Ed Cowan is one of Australian cricket's most entertaining Tweeters, but he's also one of the country's most prolific domestic batsmen

Brydon Coverdale
Brydon Coverdale
06-Oct-2010
Last year's move to Tasmania paid off for Ed Cowan  •  Getty Images

Last year's move to Tasmania paid off for Ed Cowan  •  Getty Images

You have to respect a cricketer who tried to start up a new age of sledging on Twitter by dispatching the following message to Sulieman Benn: "hey @sulibenn - hope you tweet better than you bowl". The sender was Ed Cowan, the one-time investment analyst and now Tasmania opening batsman, and one of Australian cricket's most entertaining tweeters.
He didn't get a response, perhaps because he'd left a letter out of the West Indian's account name. The mistake probably wasn't deliberate, but if it was you couldn't blame him - even a 20-hour aeroplane trip away, Benn would be a scary adversary.

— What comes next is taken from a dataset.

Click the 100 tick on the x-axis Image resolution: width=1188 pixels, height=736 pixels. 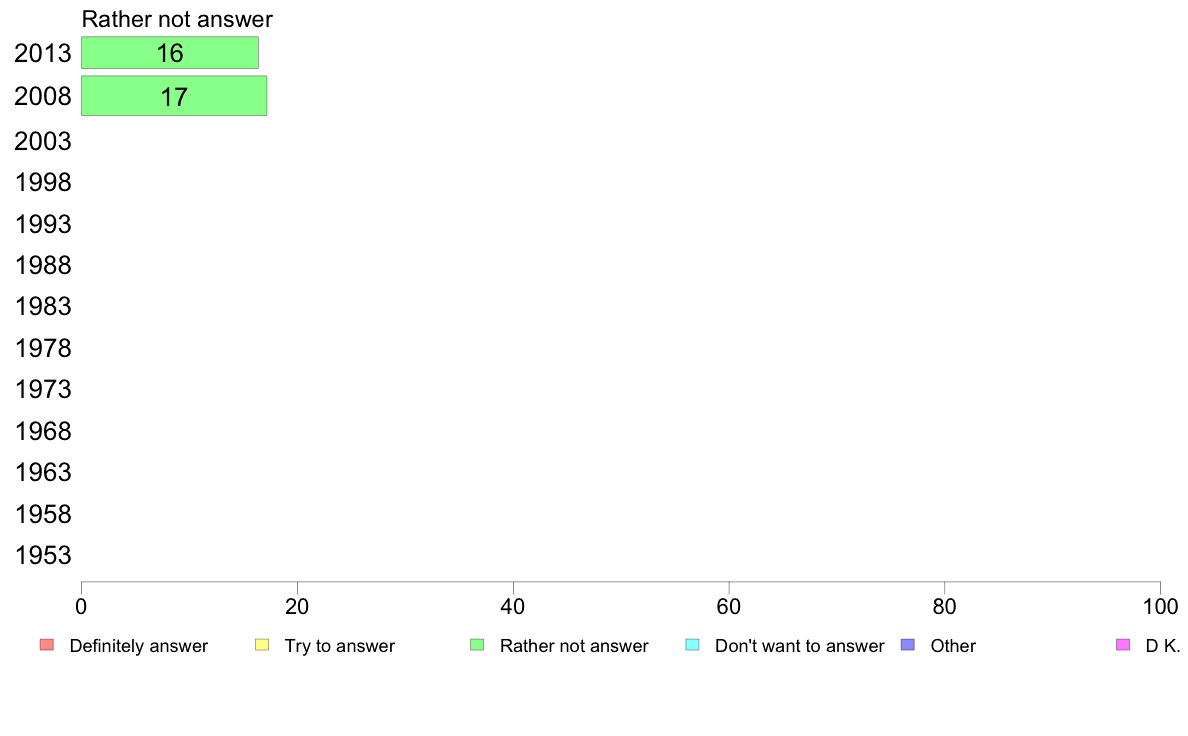1159,606
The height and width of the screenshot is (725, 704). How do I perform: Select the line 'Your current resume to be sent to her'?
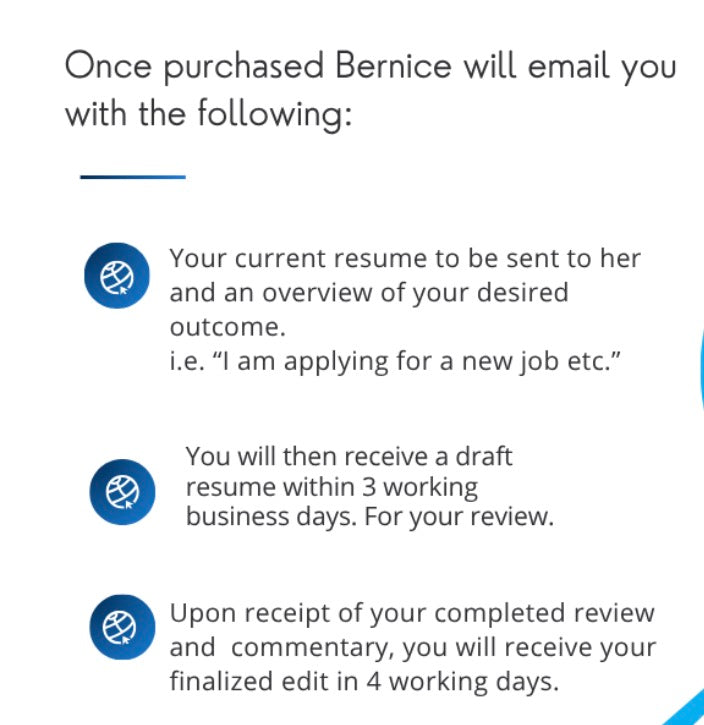[x=405, y=258]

Either way, it was a fun idea.
Cowan's followers had better hope he never makes the Australian side, or his tweets and guest spots on the Cricket with Balls blog might come under Cricket Australia's censorial eye. But a national call-up is not out of the question, after Cowan finished behind only David Hussey on last year's Sheffield Shield run tally.
It was his first season with Tasmania after switching from New South Wales, where he was competing with a line-up of openers including Phillip Hughes and Phil Jaques. Cowan, 28, followed up with a century for Australia A, but he knows that his Test ambitions will only be fulfilled if he produces more than one outstanding season.
"If you're not in the Aussie team, you're out of the Aussie team," Cowan told ESPNcricinfo. "There's no 'close to' the Aussie team. Particularly in Test cricket, you've got to show that you can do it season after season, like the last five or six seasons, Jaques and [Chris] Rogers and [Simon] Katich when he was out of the team, just piling on the runs.
"Knowing my role continually and being able to prepare accordingly was really massive [last year]. I always felt as though I was under pressure at New South Wales, if I failed in one game I was going to be dropped. Knowing the [Tasmanian] coaching staff and the captain had the confidence to back me, I felt that in my own batting and felt I could play how I wanted to play."
His freedom resulted in a season of 957 Sheffield Shield runs at 53.16, including a career-best 225 against South Australia. It was a fine outcome for a man who had managed only 21 first-class appearances for New South Wales in five seasons. Cowan has kept in touch for this summer by playing club cricket in the Netherlands, where he was introduced to a peculiarity of Dutch cricket.
"It's a quirky little cricket community in the Netherlands," he said. "It's very old school. All the grounds are surrounded by canals. [When the ball goes in], they have swimming pool scoops that you fetch the ball, throw it back and dry it off and away you go, you keep playing with it."
That might help him during his early-season matches in drizzly Tasmania, where he will be joined in the top order by the South Australian discard Mark Cosgrove. The Redbacks' decision to axe Cosgrove, who has played ODI cricket for Australia, was one of the surprises of the off-season and Cowan hopes his new team-mate can also thrive on a change of scenery.
"He still has his best seasons ahead and for whatever reason the SACA didn't want to contract him but their loss is certainly our gain," Cowan said. "We're excited because he fits in so well to our group. We see him as such an attacking one-day option, to fit in with our other strokemakers. And in four-day cricket that hole left by Dan Marsh is pretty important for us [to fill]."
Judging by Cosgrove's form in the opening Ryobi Cup match, he will be another valuable import for Tasmania. But Cowan had better hope the Tigers don't also go chasing Sulieman Benn for the Twenty20 competition, or he could be on the wrong end of a big bash.